Repository for Exploration Study Project

  1. Mobile Phone Data
  2. Fitbit Data (not analyzed yet)
  3. Collect activity data from fitbit server
  4. Store retrieved data into DB
  5. Search Task Data

[Location Data Process]

  • gps_data_analysis.py: read the gps data to populate the location list as well as s_k ratio or gyration [output table: mobility_data].
  • gps_to_location_list.py: read the gps data and figure the location list of each participant, putting them into the mysql server with variables of 'userID', 'locationID', 'latitude', 'longitude', 'visit_times', 'spent_time', 'routine' [output table:user_location_list].
  • calculate_location_diversity.py: Read user_location_list table, calculate (1) number of locations, (2) location diversity, and (3) location loyalty, and save it into the [output table:user_location_diversity]
  • parse_KML_files.py: read users' KML file to store them in MySQL database for following data work and analysis.

[Search Data Process]

  • search_log_analysis_dyad.py: read search log data from lab session, calculate measures for all possible pairs. [output table: dyad_data]
  • search_log_to_page_list.py: read search log data from field session, extract web pages they visited, calculating distinct pages, visit_times, spent_time, routine.. [output table:user_pages_visit_list]
  • calculate_online_diversity.py: Read user_pages_visit_list table, calculate (1) number of distinct domains, (2) browse diversity, and (3) browse loyalty, and save it into the [output table:user_online_diversity]
  • lab_task1_to_running_time.py: read search log data from lab session and calculate the time spent each activity. [output table: user_task1_answering_time]
  • extract_query_from_field_search.py: out of four-week field search data, this code mines search sessions and extracts distinct queries, coverage, useful coverage, etc. [output table:pages_field_session]
  • mine_sessions_from_field_search.py: [input table:pages_field_session] mine subsessions in the pages list and merge them into sessions with sessionID [output table: user_field_search_session] and the number of issued queries and distinct queries [output table: user_field_queries]
  • calculate_coverage_field_session.py: [input table:user_field_search_session] calculate coverage, useful coverage, and utilization ratio for each search session [output table:user_field_session_coverage].
  • WS_get_query_document.py: read [input table:page_lab] table to summarize the queries and number of visited document corresponding to the query in each task. [output table:user_WS_query_assessment]
  • WS_eye_duration_time: select pages in which the user looks at content in the page other than other part of the browser screen. [output table: WS_eye_fixation_per_page & WS_eye_duration_per_page]

[General Data Analysis]

  • comparison_analysis_using_location_features.py: reads
  • join_tables.py: create an aggregated view that contains independent variables.
  • CIS_application.py: code for CIS application test

[Treasure Hunt Data Process]

  • parse_video_coding_vcode.py: read the coding data from the vCode program in the text format and store them into the mysql db in the server [output table: user_TH_vCode_results]
  • parse_video_coding_boris.py: read the coding data from the Boris program, which is in tsv format, and store them into the mysql db in the server [output table: user_TH_Boris_results].
  • TH_data_merging.py: read both vCode and Boris coding data and merge them into a table [output table: user_TH_merged_results]
  • TH_cal_r_g.py: calculate the radius of gyration out of treasure hunt [output table:TH_mobility_data]
  • TH_cal_r_g_task1.py: calculate the radius of gyration during the task 1 of treasure hunt: [output table:TH_mobility_data_task1]

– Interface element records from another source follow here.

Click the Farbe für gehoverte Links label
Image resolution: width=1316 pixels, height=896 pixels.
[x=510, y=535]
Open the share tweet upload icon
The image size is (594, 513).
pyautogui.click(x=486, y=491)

[Escape Room Data Process]

  • parse_video_coding_boris_ER.py: read the coding data from the Boris program, which is in tsv format, and store them into the mysql db in the server [output table: user_ER_Boris_results].

[Survey Data]

  • calculate_personality.py: read user_personality_responses table, which was already imported from the survey responses, and calculate the five category scores to save them into user_personality table.
  • calculate_Miller.py: read user_Miller_responses table, to calculate and save the Miller score into the table, user_Miller.
  • calculate_Williams.py: reads user_Williams_respones table, calculates and saves the Williams score (Bonding scale & Bridging scale)
  • calculate_time_preference.py: reads responses regarding time preference, calculates the measures of timeA and timeB, explaining the participant's time preference.
  • calculate_risk_preference.py: get riskA and riskB.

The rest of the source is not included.